Here is my body

Johanna Shapiro, PhD

Here is my body
I know its wounded places
Here a scarred remnant
Here an imperfect healing
Fissures and canyons of pain
Flowers of suffering
In steps now uncertain
The body still stumbles
Forward. It is ready
I am ready
Hineini
Here I am.

After four major surgeries (and two cataract implants), my body does feel wounded, marred, and scarred. It has shown itself to be far from invulnerable, in fact deeply flawed and unable to do many of the things it once did. No matter our postmodernist discourse in the academy, on a personal level it is hard to give up the modernist project of the perfect body – or at least, perfect enough not to require much attention or thought. Or the imperfect body that with enough surgeries, medications, and rehabilitation can be restored to its former glory. When you discover that you inhabit a declining and fragile structure, despair and shame become easily accessible. The patient feels she has somehow failed the exam, has not tried hard enough, has let others down, and is no longer worthy. Under these circumstances, it is difficult to know how to find one’s place in the world.

And yet… Here I am. I am not dead, for the moment my health is holding, and what else is there but to proceed, even though the forward thrust has become more like an awkward stagger than a graceful leap. It is confusing to know exactly how to move forward as a different, and let’s be honest, a less well-functioning assemblage than you once were. In the end, this poem is deeply about embodiment, about the fact that we cannot separate ourselves from our aging, sickening, failing bodies; and that in a way to try to do so would be a betrayal of “self.” There is no way we “move forward” on an earthly plane in the absence of our bodies. Cartesian dichotomies prove themselves to be limited and misleading. When the body is in pain, the mind is less acute. When the body “stumbles” with fatigue, one’s emotions are confused and unreliable. There is no meaning in trying to carry on as the person you once were. Yet the person you are now, or at least the person that I am now, recognizes that engagement is still called for.

For this reason, this is also a poem about acceptance, a declaration of being alive until I am dead, of readiness in the face of significant vulnerabilities and weaknesses. In Hebrew, “Hineini” means “Here I am.” It occurs several times in the Bible, in particular the sacrifice of Isaac on Mount Moriah and Moses’ encounter with the burning bush. The first example, although for many theologically problematic, certainly does raise the question of how we confront a trial. I do not regard illness as a divinely imposed test of faith, or character, or anything else, but it is a trial, and how we respond matters (if only to us, and the people who take care of us). Abraham responds “Hineini” three times in this context: once, when God summons him to the test; next, when Isaac calls out to him; and finally, when the angel stays his hand. In other words, Abraham is ready when God calls on him, he is ready when his son needs to be comforted, and he is ready to accept the joy of reprieve. All these kinds of readiness, or presence, were in my mind when I wrote this poem – the acceptance of being “hailed” by illness, in Arthur Frank’s terms; the realization that others whom I love are equally afraid of this path and need my support as much as I need theirs; and the ability to accept the grace of reprieve when it comes, not as another shot at perfection, but something to show up for fully nonetheless.
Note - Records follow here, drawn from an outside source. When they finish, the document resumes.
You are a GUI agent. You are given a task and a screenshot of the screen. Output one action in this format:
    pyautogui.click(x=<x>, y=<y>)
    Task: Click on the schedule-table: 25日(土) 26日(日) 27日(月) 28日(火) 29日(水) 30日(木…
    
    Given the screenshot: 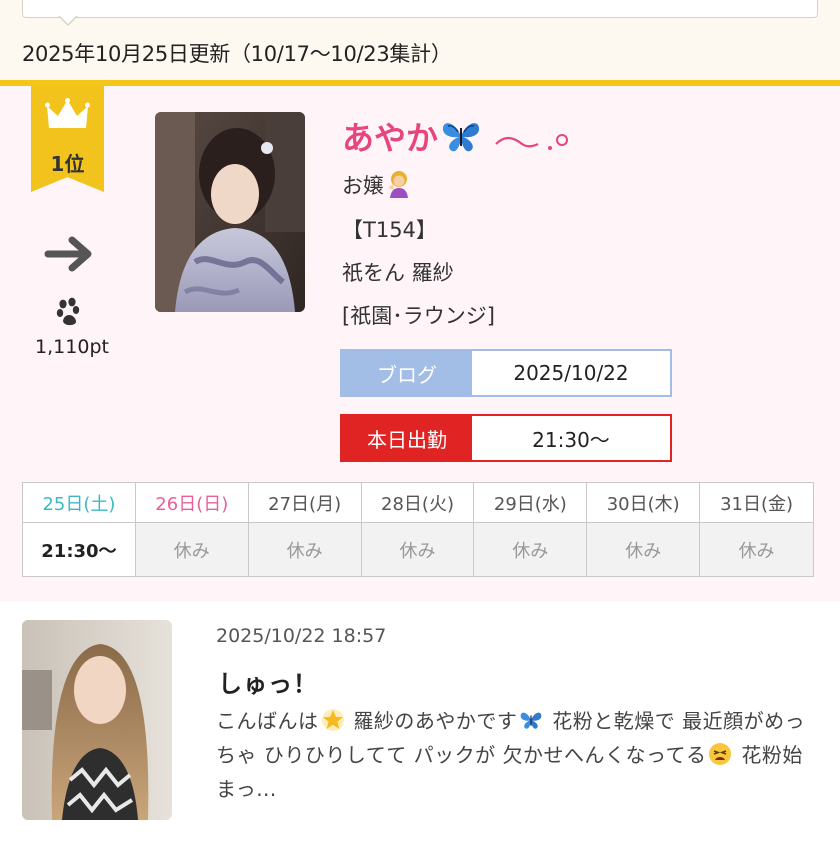 What is the action you would take?
    pyautogui.click(x=418, y=530)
In the incident of the burning bush, Moses is a fugitive in the desert. He has just killed an Egyptian foreman and is fleeing for his life. When God’s voice speaks to him, he too replies “Hineini.” There are crucial moments of choice and decision in all our lives, whether to flee from our destinies (like Jonah) or embrace them (however reluctantly and doubtingly), like Moses. Like Moses, I might feel I have plenty of problems of my own and am in no shape to listen to what God wants of me. But I believe deeply that to turn away from connection with life and others is the wrong choice, at least for me. When God/life/the divine plan summons you in the here and now, if you are still here, you should accept – now.